El documento analiza la transición hacia Industry 5.0, un nuevo paradigma industrial que amplía el enfoque de Industry 4.0 al priorizar la colaboración entre humanos y máquinas, la sostenibilidad y la generación de valor estratégico. Mientras que la etapa anterior se centraba en integrar tecnologías como IA, IoT, cloud o gemelos digitales para mejorar la eficiencia, Industry 5.0 propone orquestar estas tecnologías a escala para potenciar el talento humano, optimizar operaciones y crear nuevas oportunidades de negocio.

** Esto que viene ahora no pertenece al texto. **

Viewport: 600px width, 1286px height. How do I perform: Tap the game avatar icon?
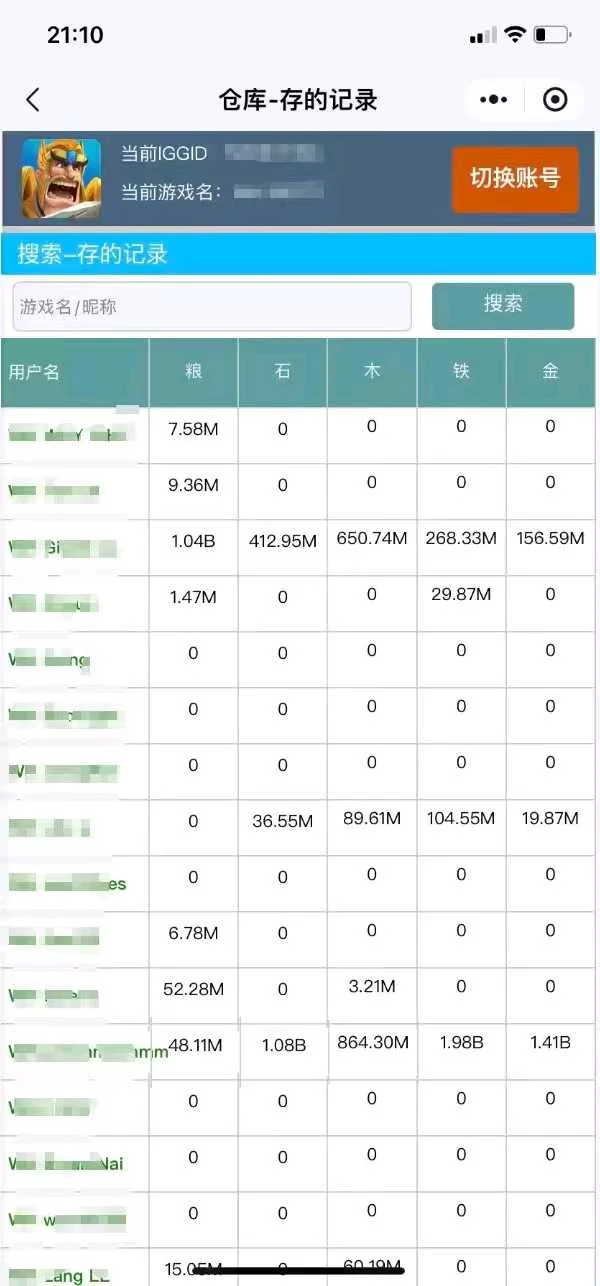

A partir de una encuesta realizada a 250 líderes empresariales de sectores industriales y energéticos, el informe revela una brecha entre el potencial de las tecnologías emergentes y las prioridades reales de inversión. Aunque los directivos reconocen que áreas como la sostenibilidad, el bienestar de los empleados, la resiliencia organizativa o el crecimiento de ingresos ofrecen un alto potencial de mejora, la mayor parte de las inversiones sigue enfocándose en reducir costes operativos y aumentar la eficiencia. Esto limita el impacto transformador de la digitalización y reduce la capacidad de generar valor a largo plazo.
El estudio también concluye que las principales barreras para avanzar hacia Industry 5.0 no son tecnológicas, sino humanas y organizativas. Factores como la cultura empresarial, la falta de capacidades, la escasa colaboración y la falta de alineación estratégica en las inversiones tecnológicas dificultan la materialización de su potencial.